The lunch and dinner menu could be a page out of the classic Fanny Farmer cookbook: stews, pot pies, meat loaf — all comfort food, all the time. “See Your Food” is exactly what you do at this 86-year-old restaurant. The line cooks perform like athletes. The sound of spatula scraping the griddle is a constant. The place is clean; the food is real and real cheap.

My scrambled eggs, grits, links, coffee, and biscuits cost $5.23. Roast beef, mashed potatoes, and broccoli to go cost $5.75. The beef is rare and sliced just before you eat. I asked Bogris how they can serve this food at these prices. “You give people good food at reasonable prices they are going to come back,” he said.
A similar dining institution is Carson’s Ribs, a famous barbecue restaurant downtown . This is a large place with high ceilings. The walls are covered with photographs of local and national celebrities who come to dine. There is usually a long line and just so you won’t die of hunger , there is a big sideboard with baskets of rye breads, crackers, and an enormous mound of chopped liver. There was no line on this evening, but I swiped a smear anyway. It tasted like the real deal.

I was urged to go for the sampler: ribs, pork, and chicken.

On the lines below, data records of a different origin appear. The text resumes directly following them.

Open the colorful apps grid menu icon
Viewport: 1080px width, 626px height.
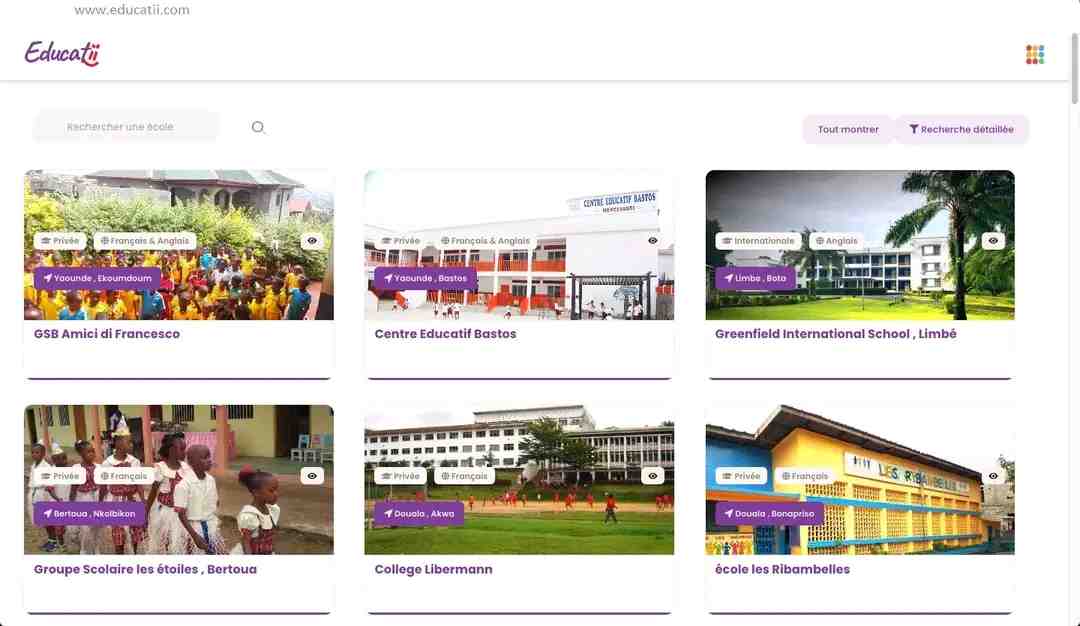tap(1035, 54)

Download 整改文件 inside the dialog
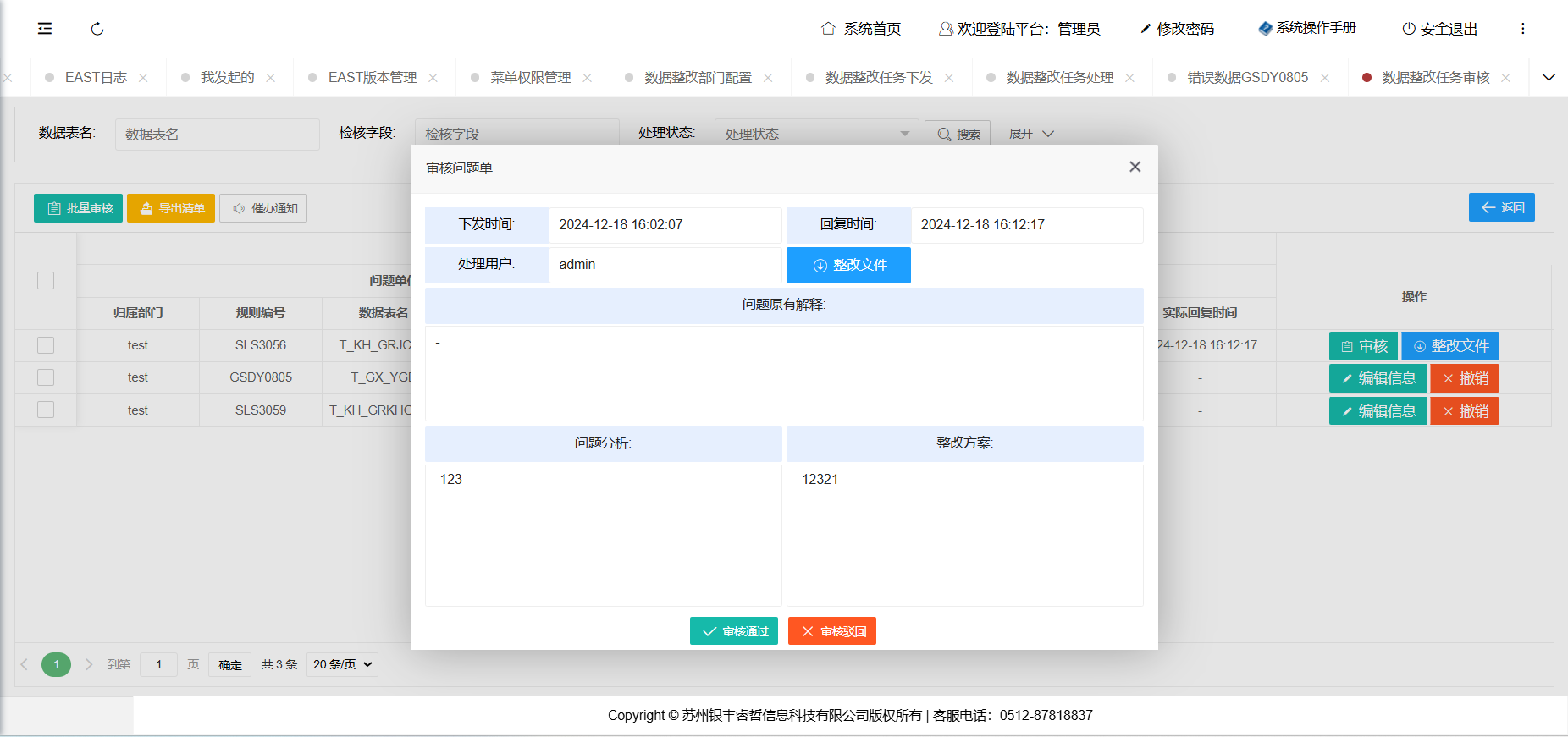point(848,265)
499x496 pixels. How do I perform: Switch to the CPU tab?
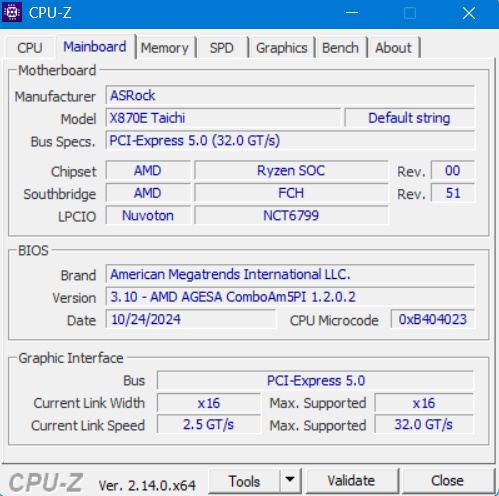pyautogui.click(x=30, y=48)
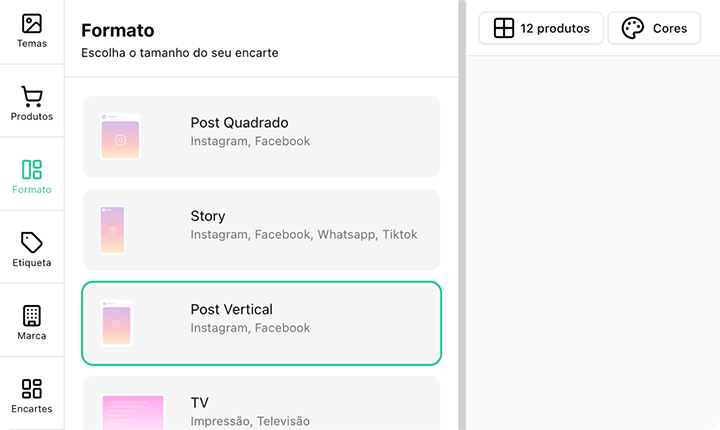Click the 12 produtos button
Screen dimensions: 720x430
(x=541, y=28)
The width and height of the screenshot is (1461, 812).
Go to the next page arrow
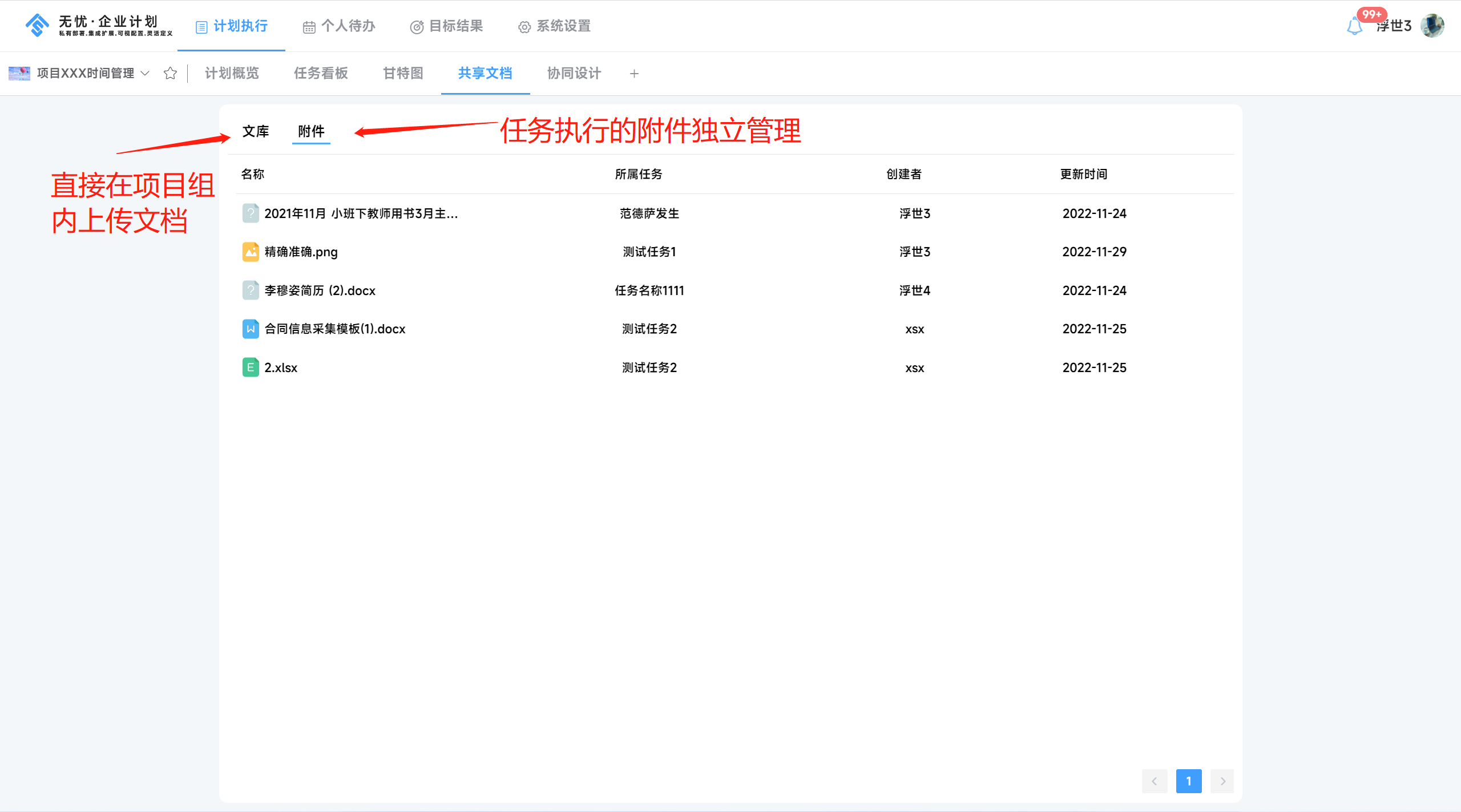pos(1222,781)
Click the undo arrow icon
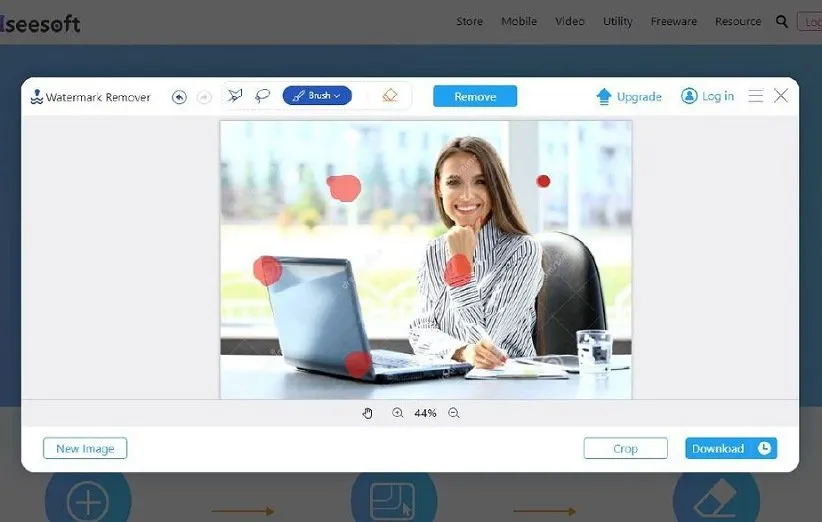822x522 pixels. pos(179,97)
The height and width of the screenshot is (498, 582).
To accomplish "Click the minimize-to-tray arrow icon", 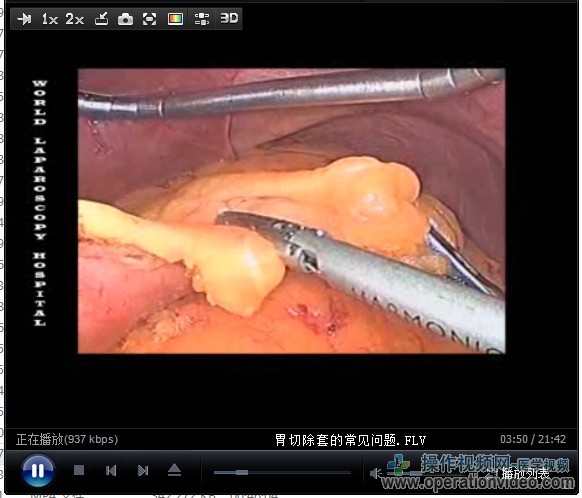I will pos(101,19).
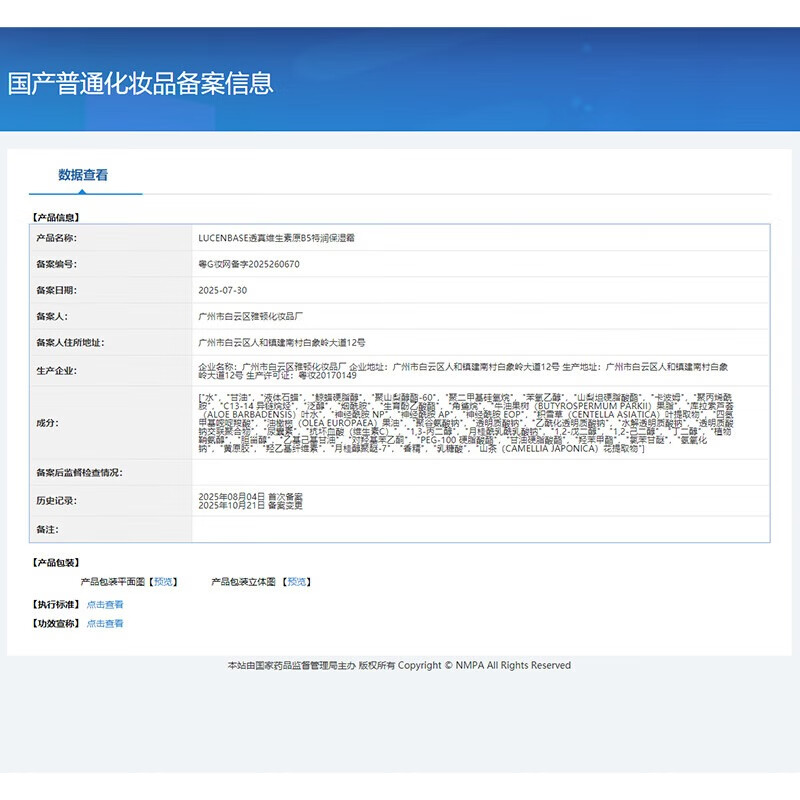Select the 产品包装 section label
Screen dimensions: 800x800
[57, 560]
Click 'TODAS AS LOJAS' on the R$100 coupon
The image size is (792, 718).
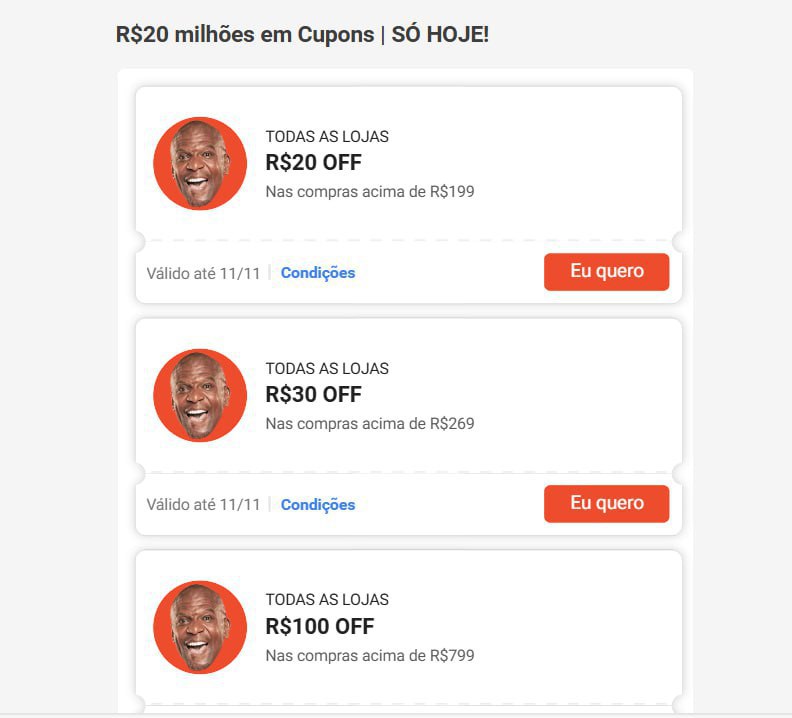(x=327, y=600)
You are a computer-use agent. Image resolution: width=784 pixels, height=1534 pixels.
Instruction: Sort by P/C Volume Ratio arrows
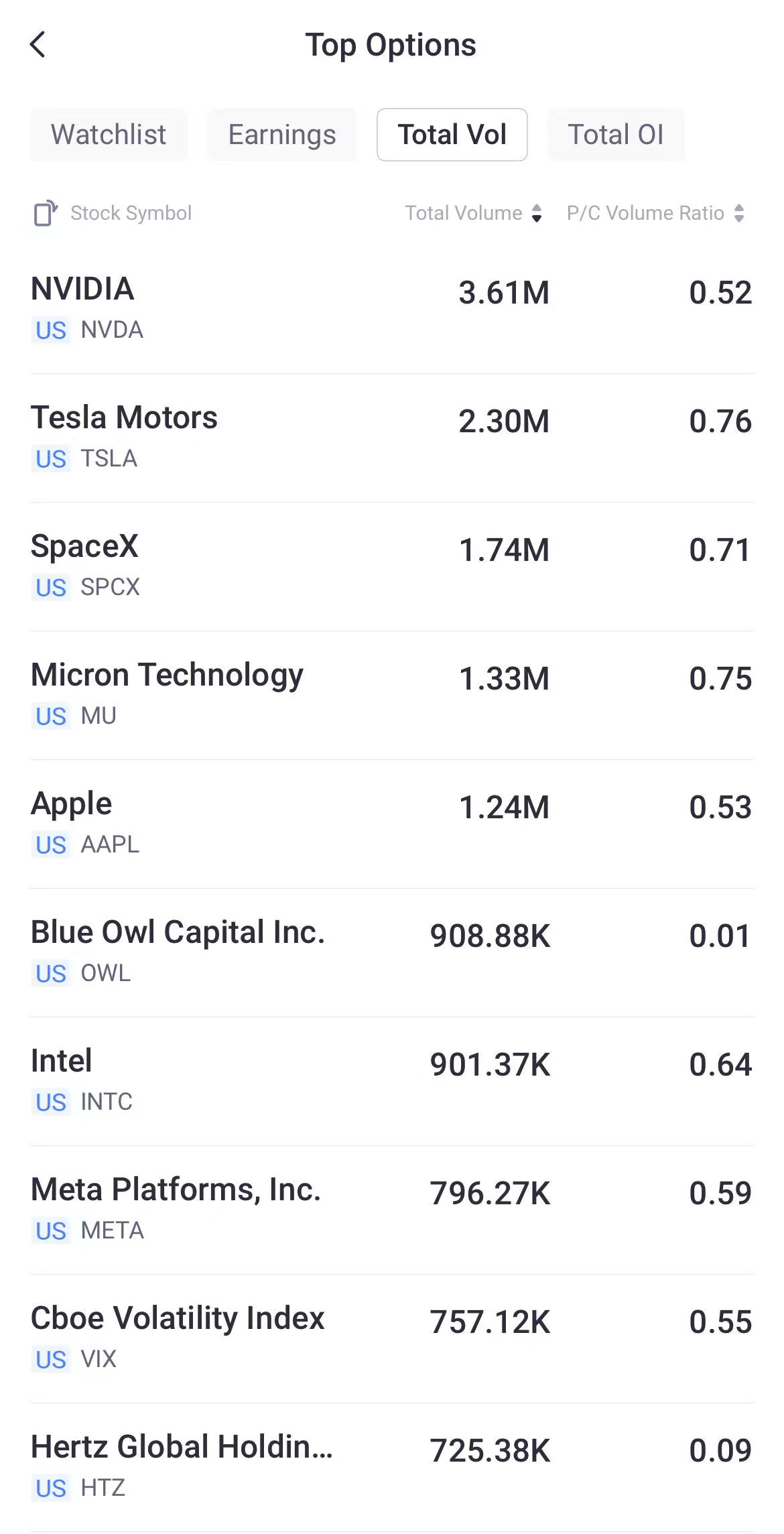pos(739,213)
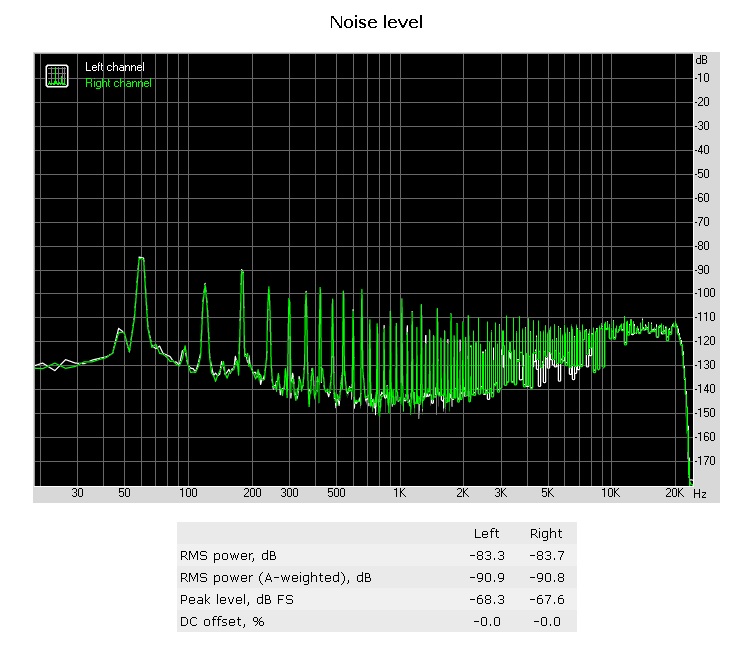Viewport: 752px width, 664px height.
Task: Click the Noise level chart title
Action: click(x=376, y=22)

Everything was moist, delicious, and had been smoked on the premises. There must have been 300 grams of protein on my plate, which was not tarnished with anything green. The meat comes with a side of Carson’s famous cole slaw, which is treated like a salad. A waiter offers ground pepper .

The potato offerings are numerous: au gratin, baked, double baked, skins, french fries, french fried sweet potatoes, or a vegetable. The baked potato was so big it made me wonder about the fertilizer. For good measure we got a side of the fried sweet potatoes, which have a light seasoning of sugar and cinnamon. They were unique, crispy, and delicious.

Next to us was a table of men laughing, gnawing ribs, and licking the sauce from their fingers. This is not a delicate dining experience. There was a young Japanese woman, with her shopping bags and guide book , sitting alone. She was making her way through her plate of food in a most decorous manner with a fork and knife — but she might have been the only one in the place doing so . A group of girlfriends came in, sat down , and immediately began singing and slap-clapping a rhythmic version of “Happy Birthday.”
My advice: Do not go to these places with a card-carrying member of the nutrition police. You want to enjoy your demise. Give in, then get out your sneakers, and walk it off.